8. Scheduling Linear-time schedule means project steps are approached sequentially, completing one task before beginning the next. One thing at a time. No interruptions. The focus is on the deadline and sticking to the schedule. Emphasis is on promptness and good organization over flexibility. Time is valuable and means money. The meeting starts with punctuality and finishes on time, which is a simple sign to respect each other time. Countries: Switzerland, Germany, and Japan like the linear-time schedule and the most punctual culture.

Flexible-time schedule means project steps are approached fluidly, changing tasks as opportunities arise. Many things are dealt with at once and interruptions are accepted. The focus is on adaptability, and flexibility is valued in the organization. Countries: Saudi Arabia, India, Nigeria and Kenya like the most the flexible schedule.
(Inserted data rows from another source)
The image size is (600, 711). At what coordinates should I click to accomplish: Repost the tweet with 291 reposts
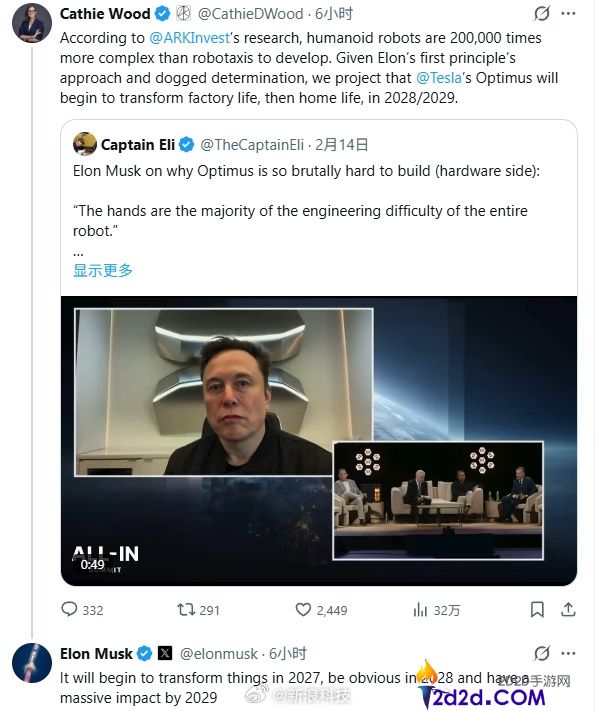click(x=186, y=609)
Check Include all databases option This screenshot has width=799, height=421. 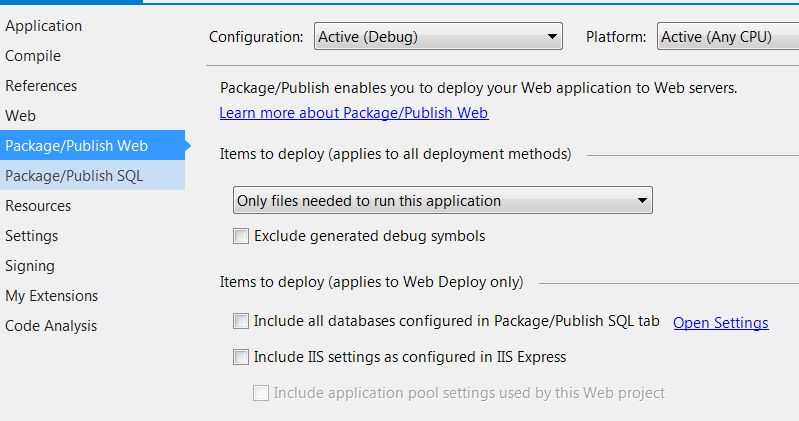[x=241, y=322]
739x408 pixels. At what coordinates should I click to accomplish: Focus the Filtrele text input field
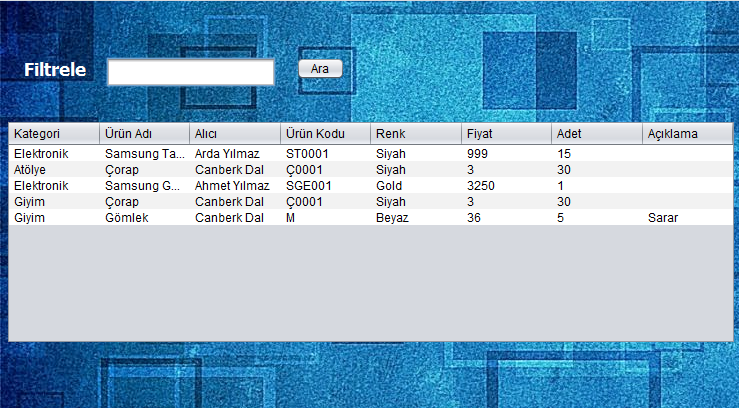[x=190, y=72]
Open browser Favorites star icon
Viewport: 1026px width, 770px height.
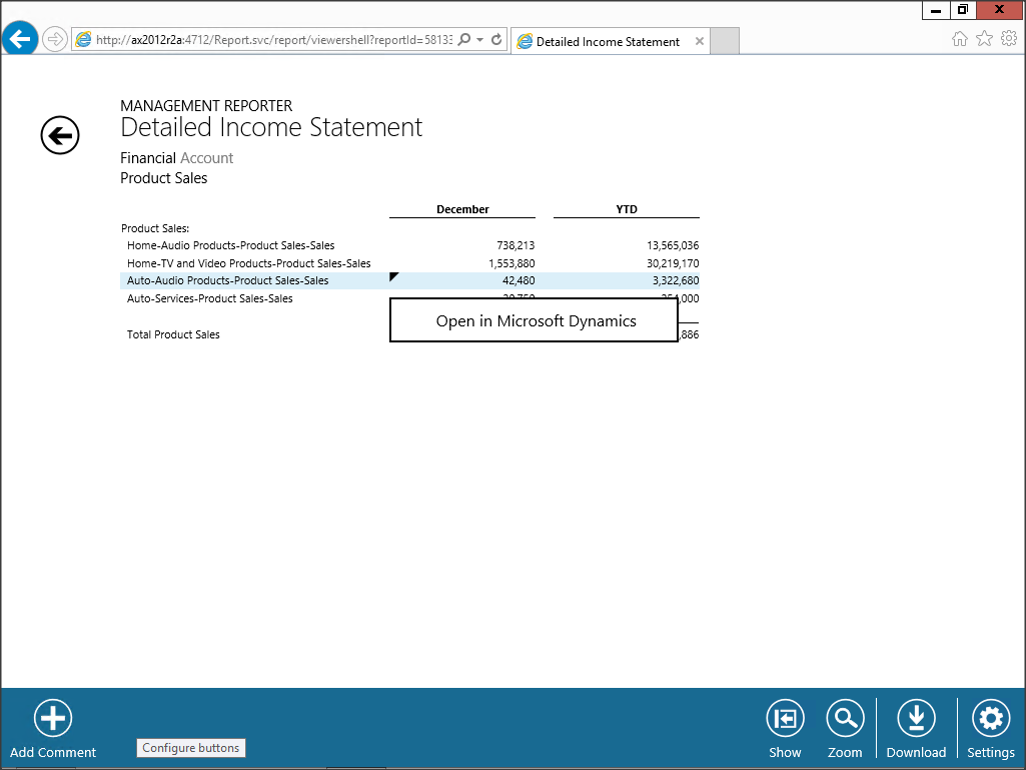tap(984, 39)

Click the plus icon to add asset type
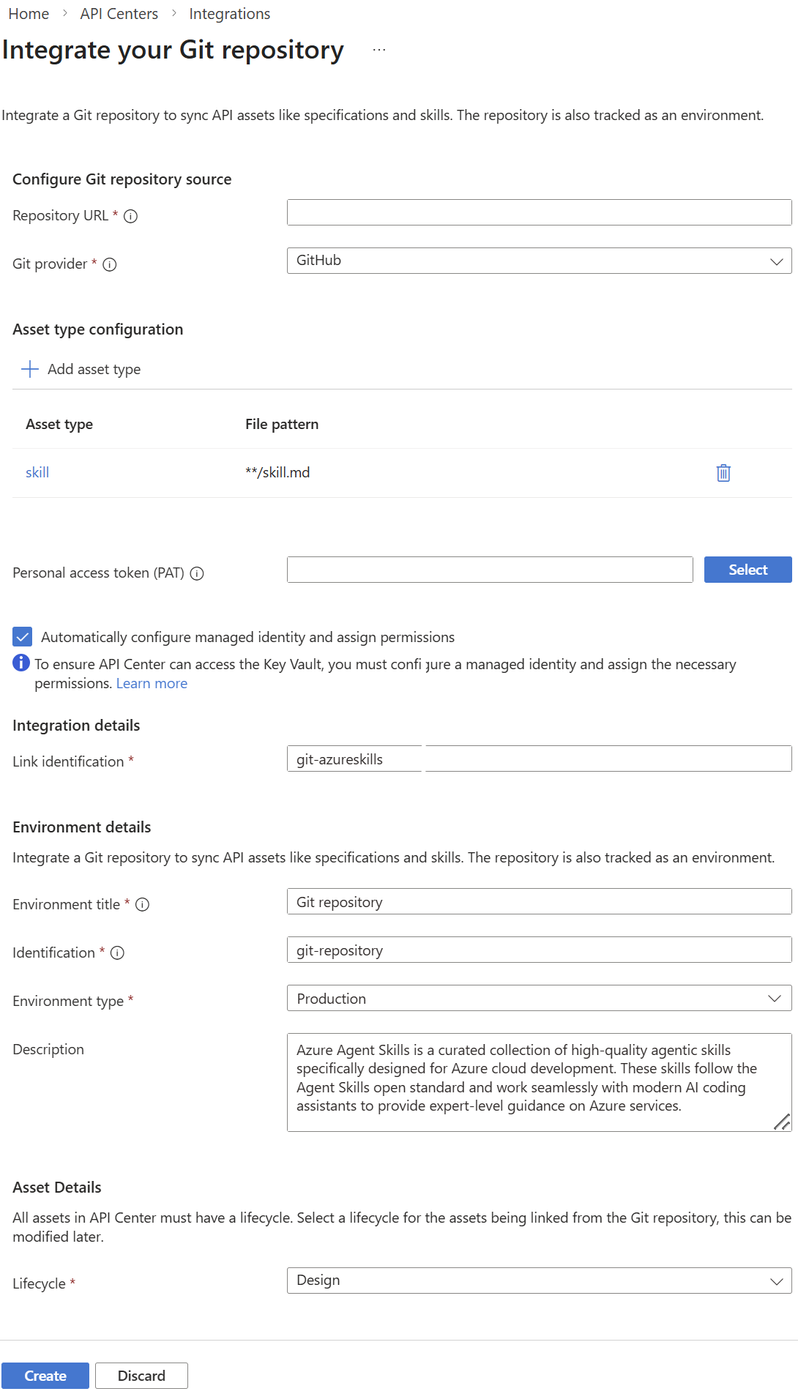[30, 369]
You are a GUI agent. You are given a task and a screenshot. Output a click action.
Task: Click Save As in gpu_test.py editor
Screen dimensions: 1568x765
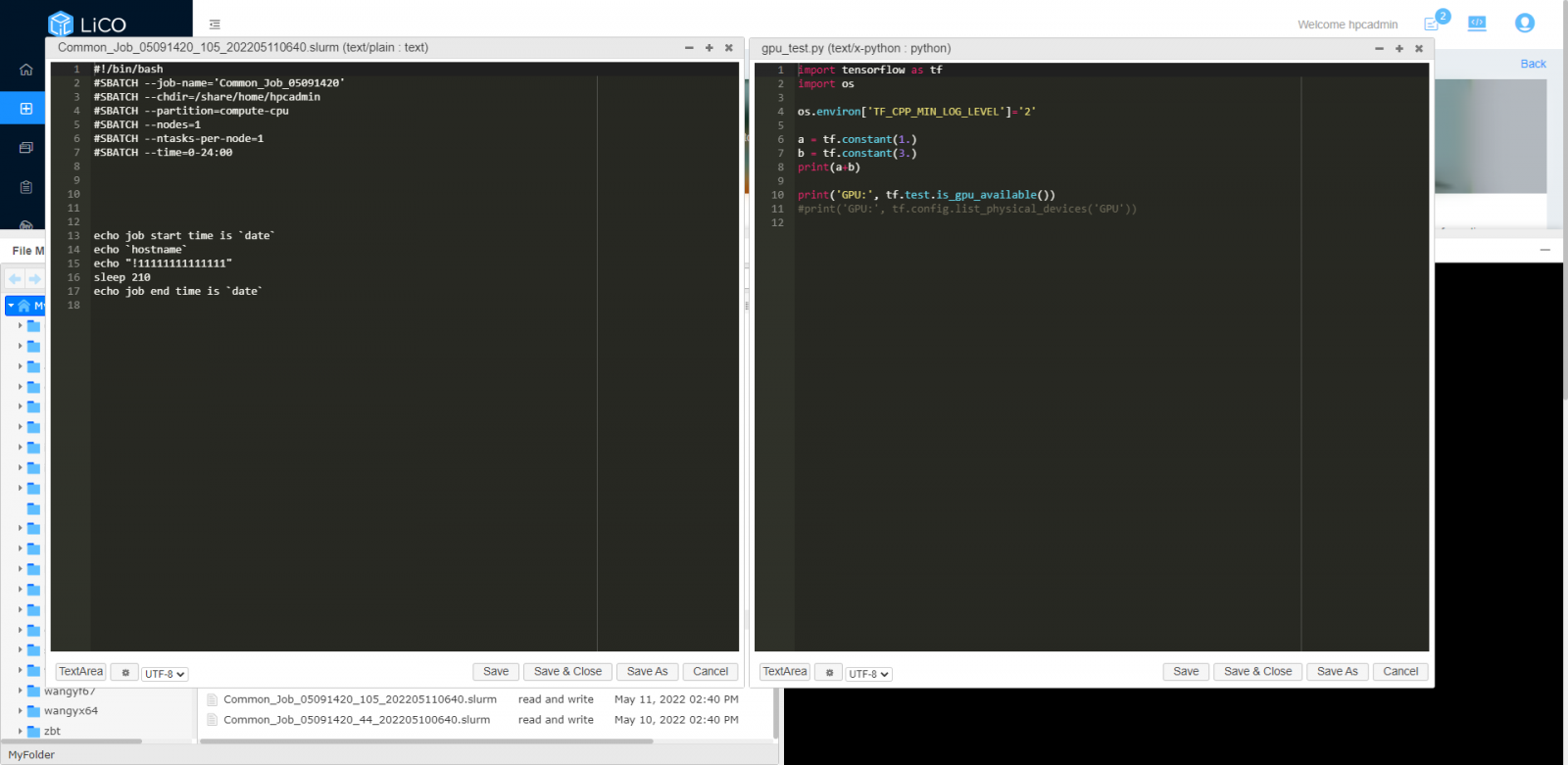[1337, 672]
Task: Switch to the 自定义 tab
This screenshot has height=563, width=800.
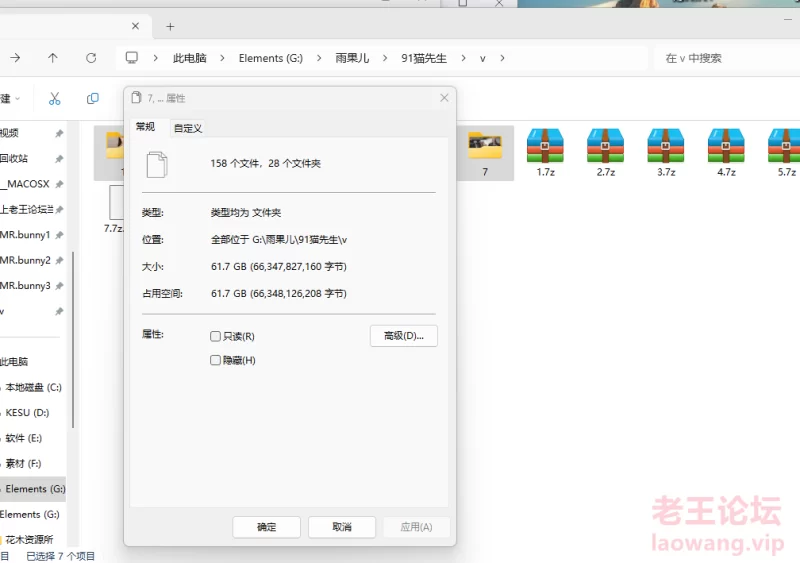Action: pyautogui.click(x=188, y=128)

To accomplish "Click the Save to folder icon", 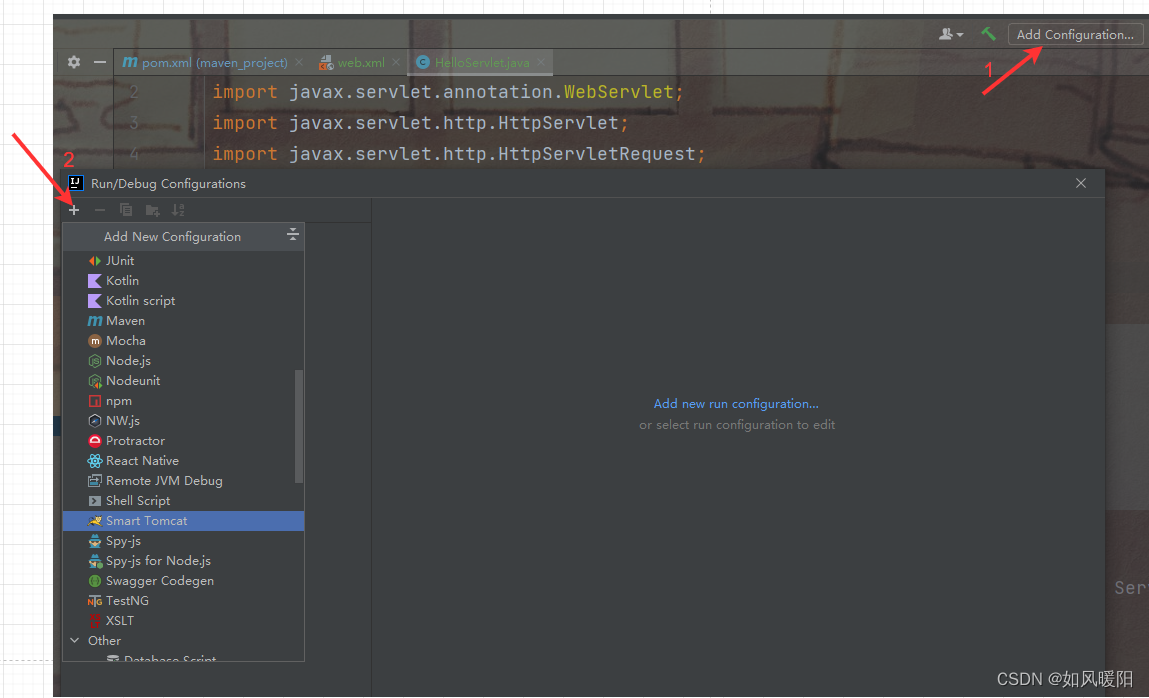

Each culture is different. No culture is better than any other culture, and many cultures are not as good as others. It can often be difficult to examine other perspectives as it is natural for all of us to be partial to our own beliefs. To truly understand others' points of view, you need to be open minding and start to identify what is typical in your culture, but different from others. Then you can begin an open dialogue by sharing, and learning with the other person.

How to Create a Culture Map for Your Organization?

Erin Meyer provides the following tools:

  1. The Country Mapping Tool

  2. The Personal Profile Tool

  3. The Team Mapping Tool

  4. The Corporate Culture Mapping Tool

Creat harmony in your organisation.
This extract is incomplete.